Supplied data.
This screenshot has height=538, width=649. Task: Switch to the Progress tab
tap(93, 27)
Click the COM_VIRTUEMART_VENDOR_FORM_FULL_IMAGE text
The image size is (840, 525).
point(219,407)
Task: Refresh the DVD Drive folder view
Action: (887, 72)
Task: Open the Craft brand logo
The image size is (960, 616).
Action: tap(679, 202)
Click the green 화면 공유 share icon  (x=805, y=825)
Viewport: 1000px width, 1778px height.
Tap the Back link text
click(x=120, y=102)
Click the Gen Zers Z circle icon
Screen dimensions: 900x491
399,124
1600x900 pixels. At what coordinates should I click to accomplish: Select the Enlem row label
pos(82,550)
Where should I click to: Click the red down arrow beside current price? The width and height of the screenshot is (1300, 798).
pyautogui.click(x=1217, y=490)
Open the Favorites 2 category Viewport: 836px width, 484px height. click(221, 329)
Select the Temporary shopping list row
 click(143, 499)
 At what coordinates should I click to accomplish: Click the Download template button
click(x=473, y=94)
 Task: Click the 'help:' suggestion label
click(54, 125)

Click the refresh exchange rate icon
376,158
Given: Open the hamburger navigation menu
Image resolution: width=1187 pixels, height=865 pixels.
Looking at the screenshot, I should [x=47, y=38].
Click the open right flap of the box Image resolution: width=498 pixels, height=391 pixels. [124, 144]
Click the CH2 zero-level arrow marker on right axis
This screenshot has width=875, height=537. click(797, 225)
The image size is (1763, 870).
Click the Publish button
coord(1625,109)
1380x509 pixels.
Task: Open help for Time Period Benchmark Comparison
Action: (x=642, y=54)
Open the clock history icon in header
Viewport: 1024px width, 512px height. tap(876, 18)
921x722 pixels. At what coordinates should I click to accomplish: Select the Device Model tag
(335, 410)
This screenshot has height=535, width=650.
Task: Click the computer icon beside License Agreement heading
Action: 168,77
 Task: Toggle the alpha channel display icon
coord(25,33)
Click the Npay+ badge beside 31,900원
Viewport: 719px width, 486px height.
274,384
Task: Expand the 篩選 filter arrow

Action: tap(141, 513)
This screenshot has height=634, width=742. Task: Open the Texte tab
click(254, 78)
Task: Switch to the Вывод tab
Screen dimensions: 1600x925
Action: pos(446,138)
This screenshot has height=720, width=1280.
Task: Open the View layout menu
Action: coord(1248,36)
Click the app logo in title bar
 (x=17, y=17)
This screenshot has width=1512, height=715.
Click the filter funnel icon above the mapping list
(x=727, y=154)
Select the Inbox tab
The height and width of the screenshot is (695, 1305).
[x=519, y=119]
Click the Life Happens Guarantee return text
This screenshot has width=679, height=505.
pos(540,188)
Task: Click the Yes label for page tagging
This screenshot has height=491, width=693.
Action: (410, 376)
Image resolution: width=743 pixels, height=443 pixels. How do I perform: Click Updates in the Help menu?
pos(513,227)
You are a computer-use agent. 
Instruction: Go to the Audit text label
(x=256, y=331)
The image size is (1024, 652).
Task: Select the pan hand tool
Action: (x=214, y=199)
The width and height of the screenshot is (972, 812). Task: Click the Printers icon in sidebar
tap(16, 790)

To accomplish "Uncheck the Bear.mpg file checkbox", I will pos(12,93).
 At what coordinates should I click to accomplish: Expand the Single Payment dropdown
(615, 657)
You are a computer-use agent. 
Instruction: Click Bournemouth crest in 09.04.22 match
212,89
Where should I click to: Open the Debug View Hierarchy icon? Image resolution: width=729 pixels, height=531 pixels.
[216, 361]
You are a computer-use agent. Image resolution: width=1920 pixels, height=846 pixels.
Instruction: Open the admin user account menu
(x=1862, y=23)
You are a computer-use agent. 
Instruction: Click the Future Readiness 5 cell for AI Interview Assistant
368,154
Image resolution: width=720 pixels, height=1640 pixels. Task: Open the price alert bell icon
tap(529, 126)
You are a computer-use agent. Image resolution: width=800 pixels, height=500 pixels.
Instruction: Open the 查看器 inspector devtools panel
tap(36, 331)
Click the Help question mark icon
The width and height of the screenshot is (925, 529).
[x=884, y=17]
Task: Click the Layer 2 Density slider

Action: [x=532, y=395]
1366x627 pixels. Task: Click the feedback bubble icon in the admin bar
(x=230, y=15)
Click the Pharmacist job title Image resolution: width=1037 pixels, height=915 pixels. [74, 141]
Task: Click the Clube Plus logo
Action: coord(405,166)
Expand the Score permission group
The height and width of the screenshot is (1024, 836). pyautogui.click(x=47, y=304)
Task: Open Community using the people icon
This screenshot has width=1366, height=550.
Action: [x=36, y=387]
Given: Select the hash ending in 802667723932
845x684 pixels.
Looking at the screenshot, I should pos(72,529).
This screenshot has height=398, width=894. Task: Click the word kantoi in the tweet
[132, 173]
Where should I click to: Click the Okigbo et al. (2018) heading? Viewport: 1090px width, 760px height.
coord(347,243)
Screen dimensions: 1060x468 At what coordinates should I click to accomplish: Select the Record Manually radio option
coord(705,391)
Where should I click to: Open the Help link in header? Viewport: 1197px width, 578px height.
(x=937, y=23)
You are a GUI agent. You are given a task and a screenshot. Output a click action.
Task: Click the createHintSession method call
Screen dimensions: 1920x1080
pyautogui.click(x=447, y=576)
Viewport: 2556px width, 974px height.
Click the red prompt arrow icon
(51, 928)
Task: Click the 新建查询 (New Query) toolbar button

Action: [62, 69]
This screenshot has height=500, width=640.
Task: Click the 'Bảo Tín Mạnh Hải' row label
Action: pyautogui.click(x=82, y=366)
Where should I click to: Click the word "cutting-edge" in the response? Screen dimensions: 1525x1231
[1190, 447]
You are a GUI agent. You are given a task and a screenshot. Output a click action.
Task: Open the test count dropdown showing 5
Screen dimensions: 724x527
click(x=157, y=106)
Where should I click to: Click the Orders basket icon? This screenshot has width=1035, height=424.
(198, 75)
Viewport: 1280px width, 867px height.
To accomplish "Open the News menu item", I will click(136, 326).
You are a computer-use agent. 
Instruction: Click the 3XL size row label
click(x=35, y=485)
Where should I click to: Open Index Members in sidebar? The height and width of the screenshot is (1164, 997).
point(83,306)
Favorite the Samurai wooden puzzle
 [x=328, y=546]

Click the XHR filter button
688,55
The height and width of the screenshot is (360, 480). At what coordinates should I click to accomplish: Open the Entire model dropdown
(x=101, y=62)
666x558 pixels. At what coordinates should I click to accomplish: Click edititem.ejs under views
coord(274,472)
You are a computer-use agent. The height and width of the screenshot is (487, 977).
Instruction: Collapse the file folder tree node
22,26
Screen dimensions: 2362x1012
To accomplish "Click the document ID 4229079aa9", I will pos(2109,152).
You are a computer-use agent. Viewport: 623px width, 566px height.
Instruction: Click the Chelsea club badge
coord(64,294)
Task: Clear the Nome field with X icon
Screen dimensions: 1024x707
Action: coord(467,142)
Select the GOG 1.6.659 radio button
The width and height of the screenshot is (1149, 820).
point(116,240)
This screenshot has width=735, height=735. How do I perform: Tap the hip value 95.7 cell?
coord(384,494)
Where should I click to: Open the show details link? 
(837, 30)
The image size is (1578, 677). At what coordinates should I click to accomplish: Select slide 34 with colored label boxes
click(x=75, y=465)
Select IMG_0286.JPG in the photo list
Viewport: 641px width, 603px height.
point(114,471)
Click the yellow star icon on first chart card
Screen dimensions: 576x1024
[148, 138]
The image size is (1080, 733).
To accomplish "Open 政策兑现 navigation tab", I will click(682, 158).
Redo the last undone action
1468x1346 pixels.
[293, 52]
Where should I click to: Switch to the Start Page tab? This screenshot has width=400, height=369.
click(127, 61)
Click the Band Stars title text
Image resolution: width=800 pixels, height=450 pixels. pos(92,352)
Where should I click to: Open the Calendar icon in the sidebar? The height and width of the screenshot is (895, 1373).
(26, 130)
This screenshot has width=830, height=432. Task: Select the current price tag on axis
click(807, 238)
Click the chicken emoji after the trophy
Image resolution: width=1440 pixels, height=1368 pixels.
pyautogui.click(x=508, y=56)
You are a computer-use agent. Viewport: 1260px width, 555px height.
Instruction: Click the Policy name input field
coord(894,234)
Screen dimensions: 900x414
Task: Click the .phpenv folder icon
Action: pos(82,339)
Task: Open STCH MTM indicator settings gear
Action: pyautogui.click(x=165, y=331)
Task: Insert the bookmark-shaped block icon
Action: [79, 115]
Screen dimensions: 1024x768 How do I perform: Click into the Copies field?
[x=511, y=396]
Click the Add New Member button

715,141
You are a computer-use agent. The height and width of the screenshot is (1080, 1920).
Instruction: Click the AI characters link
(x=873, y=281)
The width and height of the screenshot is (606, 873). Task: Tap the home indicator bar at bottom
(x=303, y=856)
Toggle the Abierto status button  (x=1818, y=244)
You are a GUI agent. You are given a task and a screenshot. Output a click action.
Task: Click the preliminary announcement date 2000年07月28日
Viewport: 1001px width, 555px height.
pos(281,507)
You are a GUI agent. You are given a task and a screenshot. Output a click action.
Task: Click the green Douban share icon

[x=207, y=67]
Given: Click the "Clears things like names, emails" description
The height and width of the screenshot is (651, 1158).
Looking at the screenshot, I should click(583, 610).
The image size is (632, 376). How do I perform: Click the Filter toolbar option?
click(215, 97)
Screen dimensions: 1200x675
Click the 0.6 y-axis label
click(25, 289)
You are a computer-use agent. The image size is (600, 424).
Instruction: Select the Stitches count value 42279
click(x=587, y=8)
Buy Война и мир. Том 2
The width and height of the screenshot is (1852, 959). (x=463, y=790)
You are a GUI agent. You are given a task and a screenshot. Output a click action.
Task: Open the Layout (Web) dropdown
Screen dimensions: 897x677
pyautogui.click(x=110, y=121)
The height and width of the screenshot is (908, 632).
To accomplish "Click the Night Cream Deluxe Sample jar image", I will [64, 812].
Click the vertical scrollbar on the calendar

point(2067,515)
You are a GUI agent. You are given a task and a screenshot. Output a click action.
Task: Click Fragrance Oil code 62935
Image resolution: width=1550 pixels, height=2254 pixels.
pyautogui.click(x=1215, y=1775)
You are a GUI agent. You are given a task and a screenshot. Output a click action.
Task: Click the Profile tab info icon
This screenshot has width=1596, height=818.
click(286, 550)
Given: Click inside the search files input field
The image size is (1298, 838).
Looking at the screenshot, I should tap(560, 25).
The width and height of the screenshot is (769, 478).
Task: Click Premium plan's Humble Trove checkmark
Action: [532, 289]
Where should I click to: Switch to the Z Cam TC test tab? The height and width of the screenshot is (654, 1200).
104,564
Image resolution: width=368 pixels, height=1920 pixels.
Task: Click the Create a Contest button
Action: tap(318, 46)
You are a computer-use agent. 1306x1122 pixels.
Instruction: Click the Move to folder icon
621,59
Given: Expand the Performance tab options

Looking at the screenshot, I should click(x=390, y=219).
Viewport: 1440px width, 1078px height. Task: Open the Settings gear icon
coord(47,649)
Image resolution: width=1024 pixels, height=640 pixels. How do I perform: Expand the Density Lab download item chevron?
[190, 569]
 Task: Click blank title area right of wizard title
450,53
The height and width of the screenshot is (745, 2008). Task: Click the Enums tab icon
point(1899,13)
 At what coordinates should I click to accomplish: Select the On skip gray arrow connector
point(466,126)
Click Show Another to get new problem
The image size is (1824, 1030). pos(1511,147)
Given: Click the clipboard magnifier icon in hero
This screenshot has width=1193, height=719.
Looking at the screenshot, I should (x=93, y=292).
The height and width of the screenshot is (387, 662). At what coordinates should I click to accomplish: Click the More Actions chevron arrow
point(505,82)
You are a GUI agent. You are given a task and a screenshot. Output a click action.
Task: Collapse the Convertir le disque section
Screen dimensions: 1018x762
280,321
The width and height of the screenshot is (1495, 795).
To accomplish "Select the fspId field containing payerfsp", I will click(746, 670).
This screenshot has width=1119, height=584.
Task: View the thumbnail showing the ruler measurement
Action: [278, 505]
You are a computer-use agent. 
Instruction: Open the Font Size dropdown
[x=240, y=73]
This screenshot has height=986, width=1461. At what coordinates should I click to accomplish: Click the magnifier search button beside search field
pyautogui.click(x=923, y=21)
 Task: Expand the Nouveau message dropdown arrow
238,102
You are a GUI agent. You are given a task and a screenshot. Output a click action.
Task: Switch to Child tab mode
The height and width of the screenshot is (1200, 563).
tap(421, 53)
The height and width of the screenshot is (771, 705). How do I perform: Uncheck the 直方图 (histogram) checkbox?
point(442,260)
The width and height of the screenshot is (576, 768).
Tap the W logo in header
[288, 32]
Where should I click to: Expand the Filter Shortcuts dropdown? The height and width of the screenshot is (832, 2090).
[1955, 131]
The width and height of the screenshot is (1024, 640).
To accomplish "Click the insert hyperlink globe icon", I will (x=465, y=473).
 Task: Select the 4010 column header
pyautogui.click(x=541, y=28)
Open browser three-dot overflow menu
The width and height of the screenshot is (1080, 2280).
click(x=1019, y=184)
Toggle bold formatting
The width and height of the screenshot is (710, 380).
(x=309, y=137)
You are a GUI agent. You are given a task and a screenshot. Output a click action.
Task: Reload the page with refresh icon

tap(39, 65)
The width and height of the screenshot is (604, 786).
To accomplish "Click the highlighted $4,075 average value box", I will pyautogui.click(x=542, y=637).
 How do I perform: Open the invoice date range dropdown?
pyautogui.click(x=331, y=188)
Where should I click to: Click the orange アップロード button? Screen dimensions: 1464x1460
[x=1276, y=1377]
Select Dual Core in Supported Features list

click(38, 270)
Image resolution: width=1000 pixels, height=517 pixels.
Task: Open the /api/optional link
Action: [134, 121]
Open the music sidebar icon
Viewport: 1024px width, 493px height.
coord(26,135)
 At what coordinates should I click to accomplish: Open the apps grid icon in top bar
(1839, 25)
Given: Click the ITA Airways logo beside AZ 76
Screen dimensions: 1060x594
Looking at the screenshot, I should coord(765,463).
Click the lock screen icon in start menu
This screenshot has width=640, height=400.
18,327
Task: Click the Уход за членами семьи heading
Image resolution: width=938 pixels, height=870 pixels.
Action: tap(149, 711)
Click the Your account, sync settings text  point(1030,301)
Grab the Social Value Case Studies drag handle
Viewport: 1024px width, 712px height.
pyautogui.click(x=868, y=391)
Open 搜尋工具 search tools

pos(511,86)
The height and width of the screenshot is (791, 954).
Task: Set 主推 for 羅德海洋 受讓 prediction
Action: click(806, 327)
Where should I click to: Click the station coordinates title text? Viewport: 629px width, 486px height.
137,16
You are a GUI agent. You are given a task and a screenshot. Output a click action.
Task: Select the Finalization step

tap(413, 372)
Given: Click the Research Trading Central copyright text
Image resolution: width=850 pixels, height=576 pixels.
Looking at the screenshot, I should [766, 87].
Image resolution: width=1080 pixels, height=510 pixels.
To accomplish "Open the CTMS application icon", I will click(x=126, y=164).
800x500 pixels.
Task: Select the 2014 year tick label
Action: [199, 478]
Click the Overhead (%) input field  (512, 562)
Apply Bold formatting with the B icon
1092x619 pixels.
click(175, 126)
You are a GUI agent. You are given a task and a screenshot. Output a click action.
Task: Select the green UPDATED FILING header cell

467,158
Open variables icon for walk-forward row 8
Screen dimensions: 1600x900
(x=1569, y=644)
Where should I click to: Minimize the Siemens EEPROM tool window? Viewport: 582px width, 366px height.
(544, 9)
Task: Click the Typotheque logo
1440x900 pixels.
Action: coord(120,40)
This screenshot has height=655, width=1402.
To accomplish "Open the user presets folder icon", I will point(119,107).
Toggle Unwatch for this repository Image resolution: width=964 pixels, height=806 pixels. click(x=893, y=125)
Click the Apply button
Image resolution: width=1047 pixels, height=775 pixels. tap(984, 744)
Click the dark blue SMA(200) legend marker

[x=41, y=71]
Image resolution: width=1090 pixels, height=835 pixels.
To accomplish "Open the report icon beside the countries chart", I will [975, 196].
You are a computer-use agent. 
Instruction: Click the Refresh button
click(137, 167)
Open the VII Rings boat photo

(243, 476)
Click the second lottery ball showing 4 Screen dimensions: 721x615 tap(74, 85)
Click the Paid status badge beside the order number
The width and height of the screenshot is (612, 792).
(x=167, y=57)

Exercise prompt.
Restate word for word the lines in the material above from the one with "This screenshot has height=986, width=1461." to the one with "The width and height of the screenshot is (1024, 640)."; both of those lines count, and nothing else does.

Finished exercise.
This screenshot has height=986, width=1461. At what coordinates should I click to accomplish: Click the magnifier search button beside search field
pyautogui.click(x=923, y=21)
 Task: Expand the Nouveau message dropdown arrow
238,102
You are a GUI agent. You are given a task and a screenshot. Output a click action.
Task: Switch to Child tab mode
The height and width of the screenshot is (1200, 563).
tap(421, 53)
The height and width of the screenshot is (771, 705). How do I perform: Uncheck the 直方图 (histogram) checkbox?
point(442,260)
The width and height of the screenshot is (576, 768).
Tap the W logo in header
[288, 32]
Where should I click to: Expand the Filter Shortcuts dropdown? The height and width of the screenshot is (832, 2090).
[1955, 131]
The width and height of the screenshot is (1024, 640).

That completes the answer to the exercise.